[EXCERPT]

About the presenter: Peter de Florez Professor of Neuroscience Head, Department of Brain and Cognitive Sciences McGovern Institute for Brain Research Massachusetts Institute of Technology
Abstract: Visual object recognition is a fundamental building block of memory and cognition, and a central problem in systems neuroscience, human psychophysics, and computer vision. The computational crux of visual object recognition is that the recognition system must somehow be robust to tremendous possible range of images produced by each object and by the range of objects that belong to the same category. The brain’s solution to this “invariance” problem is thought to be conveyed by the neural outputs at the top of the ventral visual processing stream – the inferior temporal cortex (IT). To move the field from phenomenology to model-based understanding, we are testing falsifiable, mechanistic hypotheses of how IT cortex underlies all of object recognition behavior. The current leading hypothesis framework - inspired by previous work of several labs - is that IT cortex is a neuronal population basis for simple, rapid learning of new objects by downstream neurons. Working within this framework, we have recently found that a simple downstream learning rule working on IT neuronal population rates codes accurately predicts both the pattern and magnitude of behavioral performance over a large range of visual object recognition tasks. The predictions are so accurate as to be statistically perfect (i.e. indistinguishable within the variability of behavior).

[/EXCERPT]
[SOURCE DATA]

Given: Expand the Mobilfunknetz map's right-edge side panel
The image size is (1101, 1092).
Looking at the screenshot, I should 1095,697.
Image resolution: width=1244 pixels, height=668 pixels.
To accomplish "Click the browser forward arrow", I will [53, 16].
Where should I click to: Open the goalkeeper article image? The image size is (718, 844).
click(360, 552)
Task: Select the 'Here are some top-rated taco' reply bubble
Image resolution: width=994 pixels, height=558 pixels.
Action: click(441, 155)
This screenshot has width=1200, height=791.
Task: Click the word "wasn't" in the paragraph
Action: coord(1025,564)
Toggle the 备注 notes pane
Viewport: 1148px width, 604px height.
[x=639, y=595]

[/SOURCE DATA]

> _SET OF TASKS_:
[a] Translate this sentence from the abstract on visual object recognition into Spanish: "The predictions are so accurate as to be statistically perfect (i.e. indistinguishable within the variability of behavior)."
[b] Extend the abstract on visual object recognition with a few more sentences, starting after its final sentence.
The records can be set aside; nothing here depends on them.

> _ANSWERS TO THE EXERCISE_:
[a] Las predicciones son tan precisas que resultan estadísticamente perfectas (es decir, indistinguibles dentro de la variabilidad del comportamiento).

[b]
I will show methodological proof-of-principle for our next test of this hypotheses – direct causal manipulation (optogenetic and pharmacological) of those IT rate codes and their predicted changes in object discrimination behavior. But what are the neural mechanisms that produce that IT population basis from the visual image? By using machine learning methods to search a set biologically-constrained neural network architectures for those that have high object recognition performance, we have built populations of model “neurons” that are very good predictors of the responses properties of IT neurons, even though these models were not optimized to fit those neural responses directly. Similarly, we found that “neurons” in intermediate layers of these models are also very good predictors of intermediate ventral stream layers (V4). This suggests that these networks contain key neural mechanisms that produce the IT population basis and its support of human object recognition - mechanisms we now aim to decipher.